Замминистры вяло отбивались от австралийцев, требующих осуждения советской психиатрии: «Где доказательства? Есть у вас подписанные советскими врачами заключения, в которых здоровый человек объявлен больным?» Вечером 31 августа на трибуну вышла психиатр Марина Войханская из Ленинграда. Она работала в больнице №3, куда насильно госпитализировали Виктора Файнберга, который в 68-м протестовал на Красной площади против ввода советских войск в Чехословакию. Марина не стала закалывать его аминазином, и отговорила других врачей. Мало того, она ушла к Файнбергу от мужа, уехала в Англию. Ей не разрешили взять с собой 9-летнего сына Мишу и грозили, если она выступит, забрать мальчика у бабушки (матери Марины) и сдать в детский дом. Зная всё это, британская делегация слушала Войханскую стоя.
Марина Войханская (родилась в 1935 году), психиатр и зарубежный представитель Рабочей комиссии, с сыном Мишей, которому после мощной общественной кампании на Западе позволили воссоединиться с матерью. 1974
Она взяла в руки «Карательную медицину», прошлась по ней с комментариями, и открыла приложение в конце: «Вот поименный «чёрный список» – психиатры, приговорившие здоровых людей. 103 фамилии. Снежневский, Морозов, Наджаров – смотрите, может, кто-то из них сейчас сидит рядом с вами». Все трое находились в Гонолулу, но в тот вечер заранее исчезли из зала.
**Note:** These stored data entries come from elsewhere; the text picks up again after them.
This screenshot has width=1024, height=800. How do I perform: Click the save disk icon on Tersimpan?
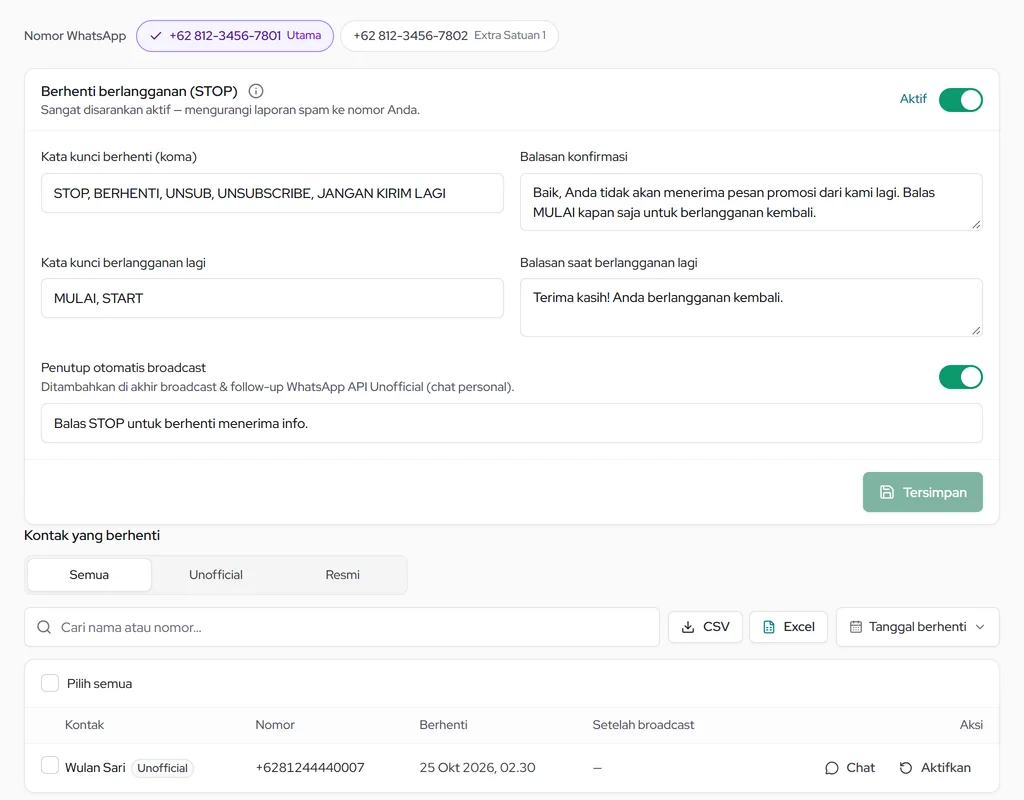click(x=886, y=492)
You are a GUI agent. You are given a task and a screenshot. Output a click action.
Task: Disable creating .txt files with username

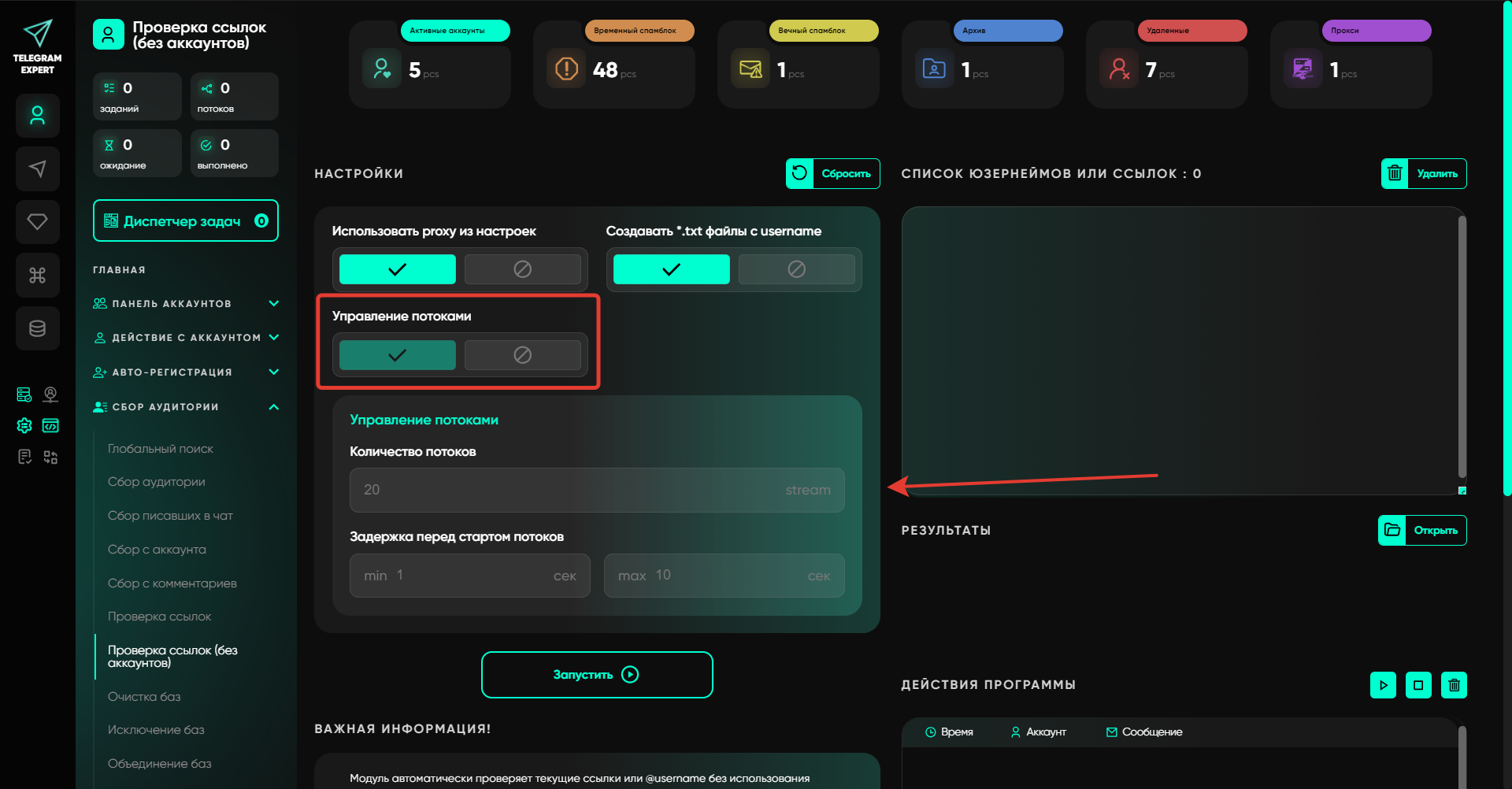click(796, 269)
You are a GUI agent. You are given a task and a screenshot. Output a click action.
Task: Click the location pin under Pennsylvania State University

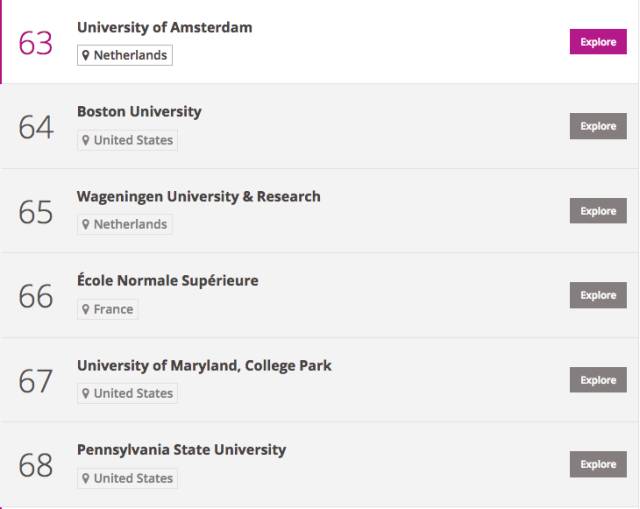click(x=85, y=478)
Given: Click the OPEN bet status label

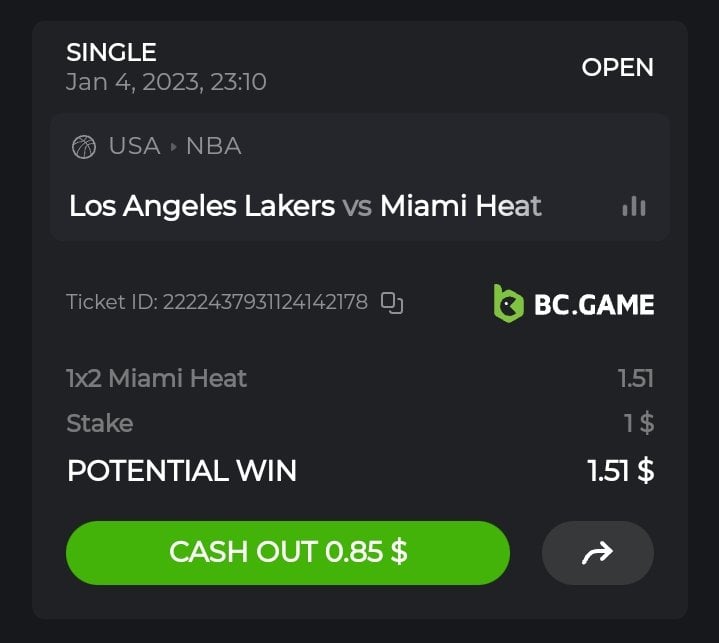Looking at the screenshot, I should [x=617, y=67].
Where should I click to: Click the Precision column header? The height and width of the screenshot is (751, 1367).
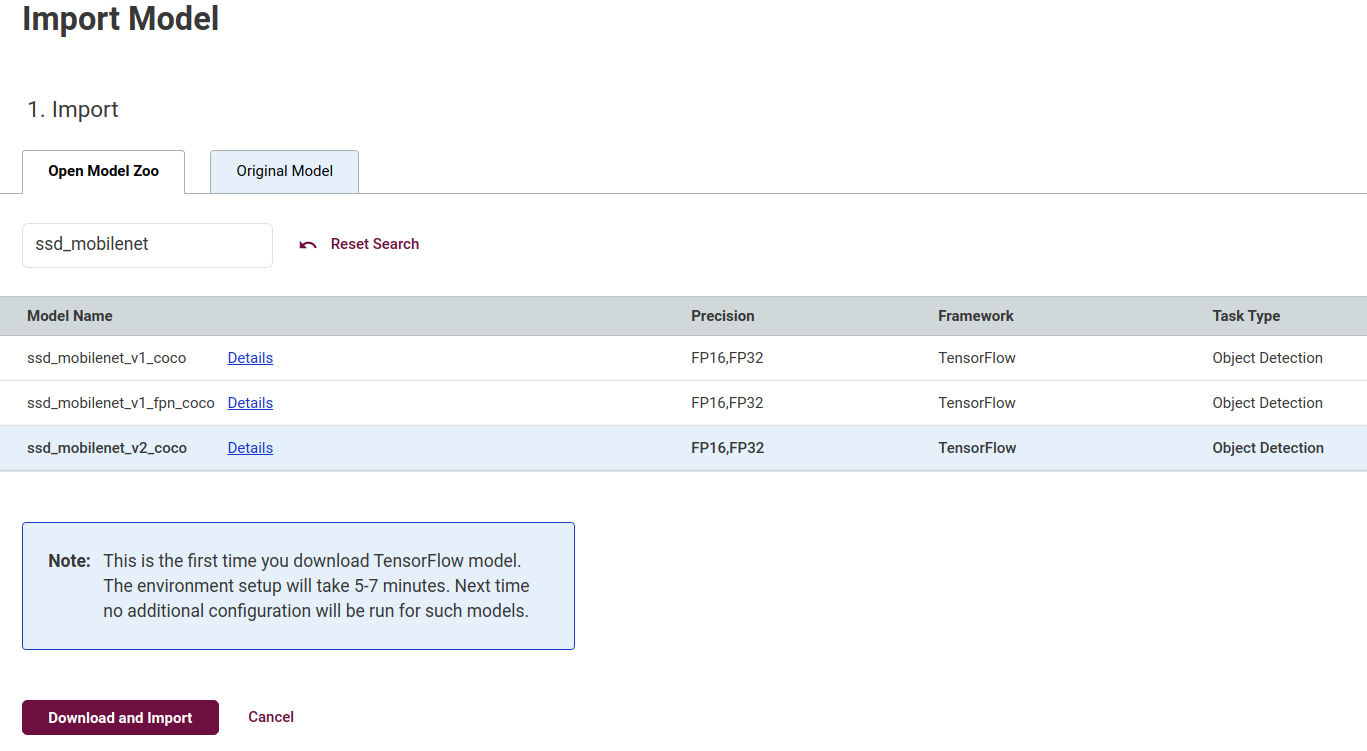coord(723,316)
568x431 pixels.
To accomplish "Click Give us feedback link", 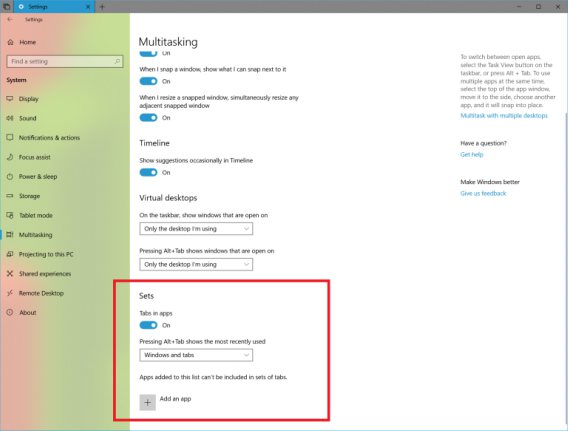I will point(483,193).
День, когда Польша стоила 280 долларов
1 сентября была принята беспрецедентная в истории медицины резолюция: «ВПА отмечает существование психиатрических репрессий в политических целях, осуждает их во всех странах, в которых они имеют место, и призывает профессиональные организации психиатров отказаться от такой практики… ВПА относит эту резолюцию прежде всего к широко известному систематическому злоупотреблению психиатрией в политических целях в СССР».
«За» было подано 90 голосов, «против» – 88. Правда, Всесоюзное общество выкупило не все голоса в отведенной ему по уставу квоте. Три голоса стоили 280 долларов, которых отчего-то не нашлось.
Заместитель Снежневского Марат Вартанян посчитал, что мобилизация психиатров социалистических стран восполнит недостачу. Однако в последний момент пропали поляки с тремя оплаченными голосами. Так советские психиатры были осуждены профессиональным сообществом, а польские в наказание за это остались без выездных виз до 1989 года.